Mulholland Drive - David Lynch - 2001

David Lynch was preoccupied with doppelgängers and female identity, first exploring the theme in Twin Peaks in the form of Maddy Ferguson, Laura Palmer’s identical cousin. With Lost Highway and Inland Empire, Lynch continued to dissect this idea, but it’s Mulholland Drive that arguably contains his most interesting case of dual identities. When we meet Naomi Watts’ Betty and Laura Harring’s Rita, we follow the pair as the latter tries to figure out who she is after she is struck with amnesia. As the plot unravels, we discover that we’re watching a guilty fantasy imagined by Betty, who is actually a woman named Diane. Rita is really Camilla, who has been targeted by a hitman employed by Diane following the messy end to their love affair.

So, as Diane struggles with her conscience, she projects an idealised and innocent version of herself, a Hollywood ingénue, into her dream, while she turns Camilla into a seductive femme fatale. As Rita tries to figure out who her real identity is, Lynch poses questions about how fixed we are as individuals, or whether we can embody different personas as and when they suit us. In this case, Diane’s attempt to transfer her pain into another version of herself completely backfires.

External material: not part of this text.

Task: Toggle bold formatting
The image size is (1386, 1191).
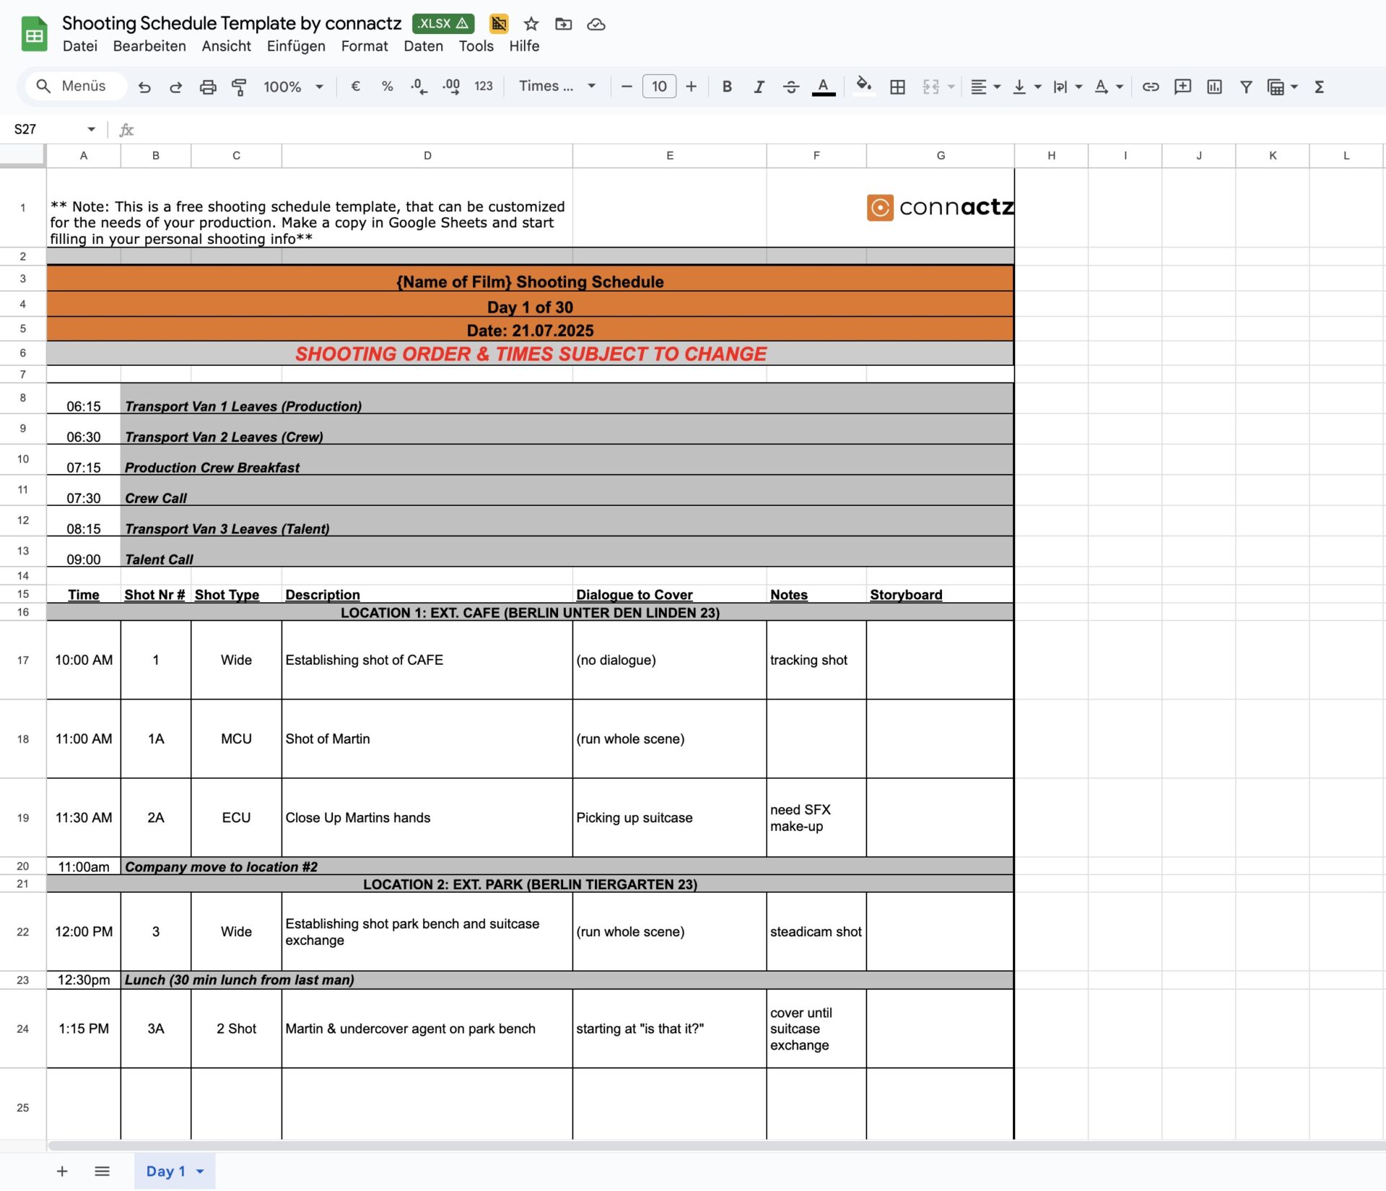Action: point(727,87)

‘Vertigo’ (Alfred Hitchcock, 1958) 

Vertigo - Alfred Hitchcock - 1958

A classic doppelgänger tale is Alfred Hitchcock’s Vertigo, which was released to widespread acclaim in 1958. The film even proved to be a huge source of inspiration for David Lynch, who named Laura Palmer’s lookalike cousin Maddy Ferguson in Twin Peaks after Madeleine Elster and Scottie Ferguson in Hitchcock’s classic thriller. The movie is a dazzling tale of obsession, with Scottie becoming enthralled by Madeleine, whom he is instructed to follow by his friend. Eventually, Madeleine ‘dies’, only for Scottie to meet a woman who strikingly resembles her named Judy. 

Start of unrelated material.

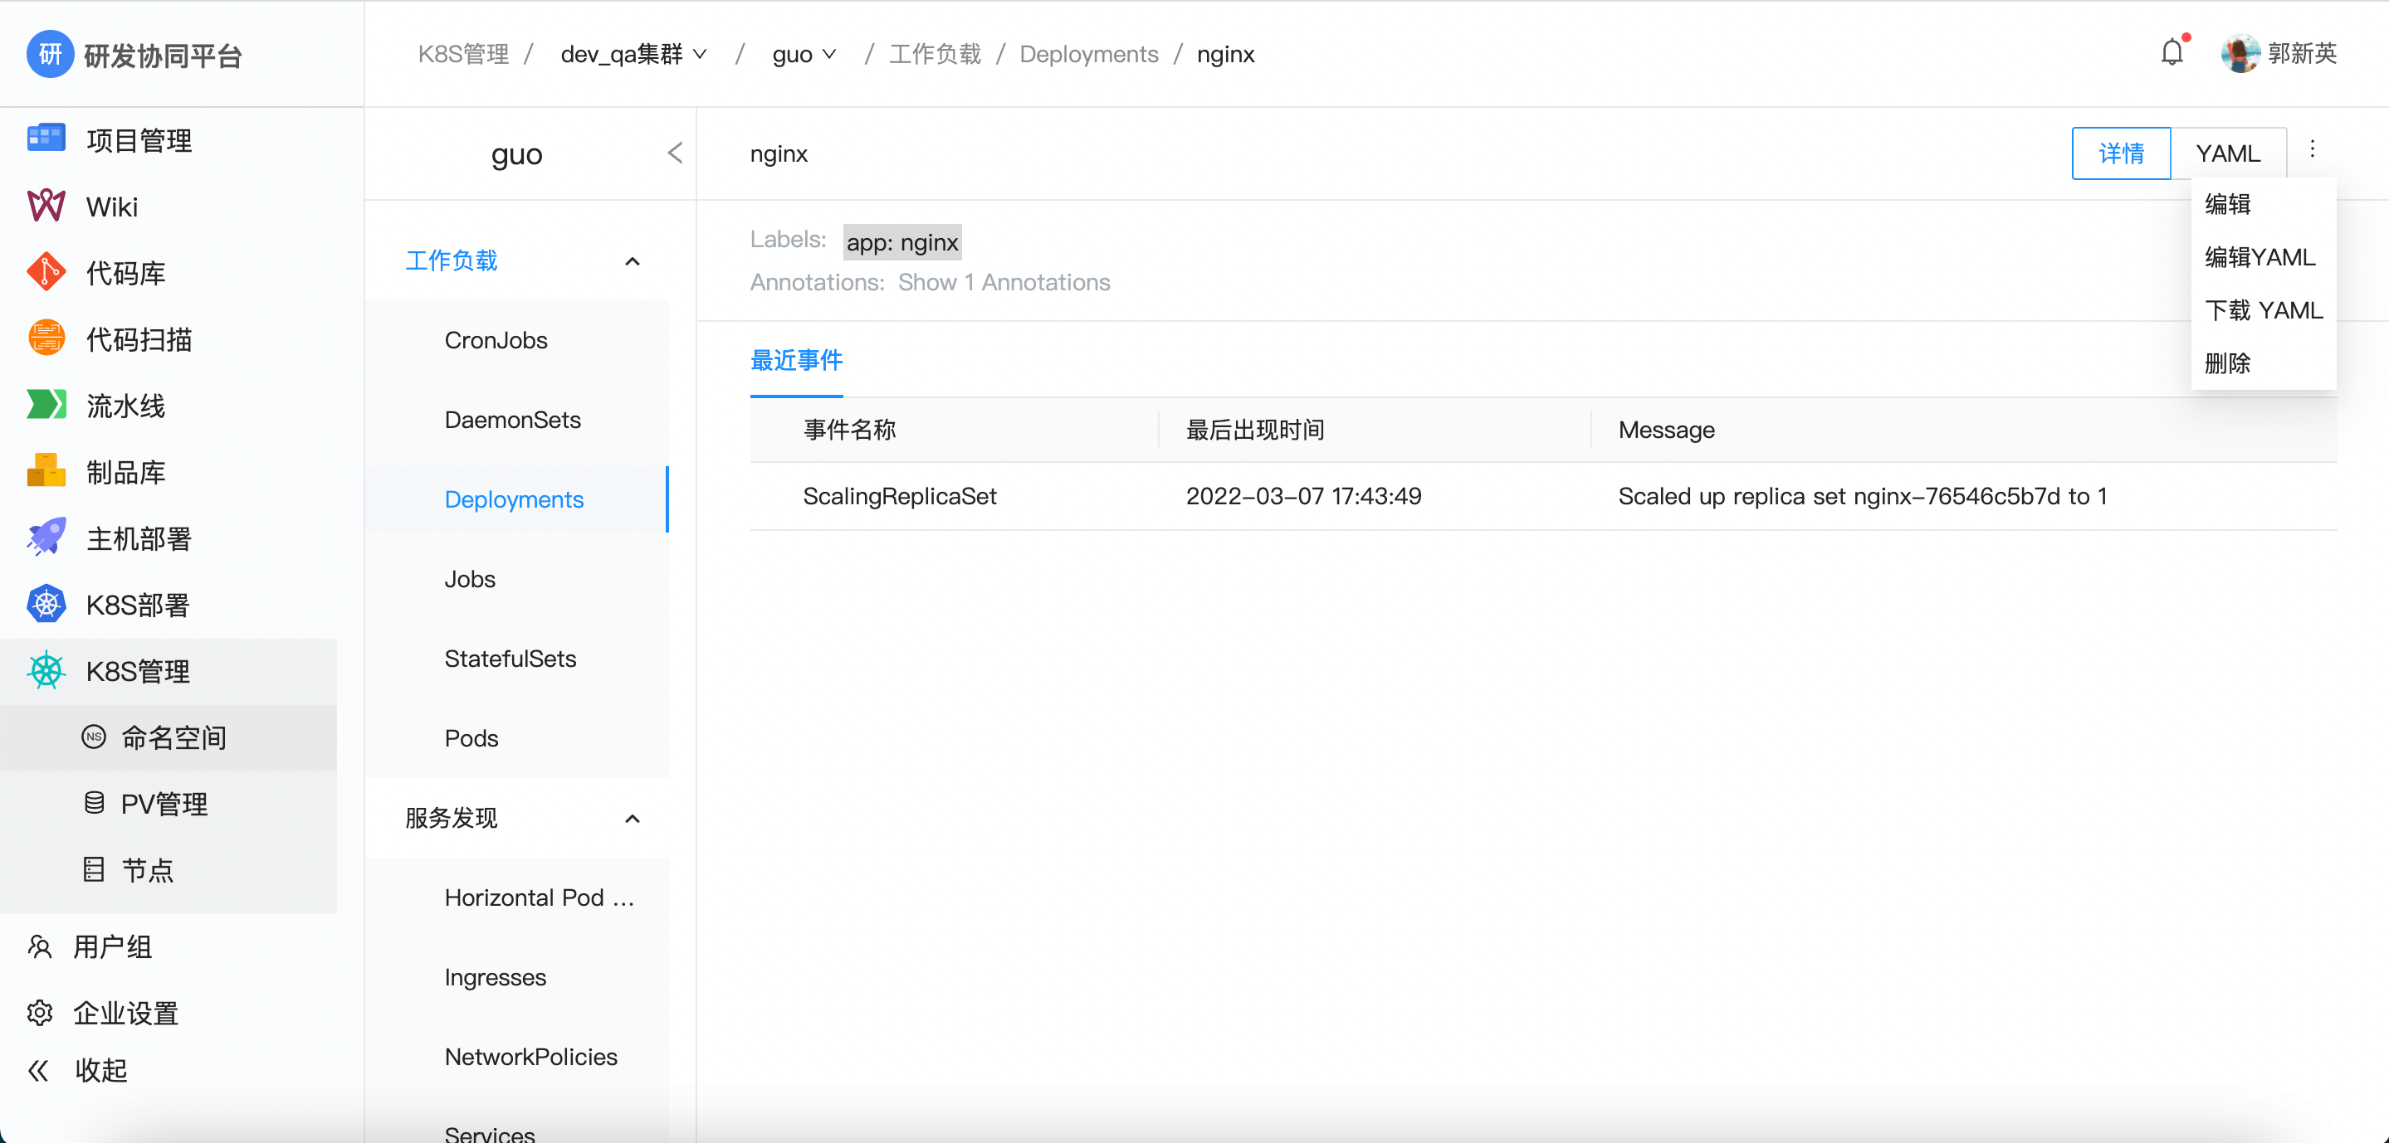Click the 主机部署 rocket icon
Image resolution: width=2389 pixels, height=1143 pixels.
tap(45, 538)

Whether Hitchcock intended the interpretation or not (he wasn’t exactly a feminist), the depiction of Judy as a copy of Madeleine, with Scottie trying to shape her into the woman he was infatuated with, only serves to reflect the objectifying eye of the male gaze. He tries to fabricate his own desires, and in doing so, the film highlights how women (and the female body) are so often seen as lacking in individuality.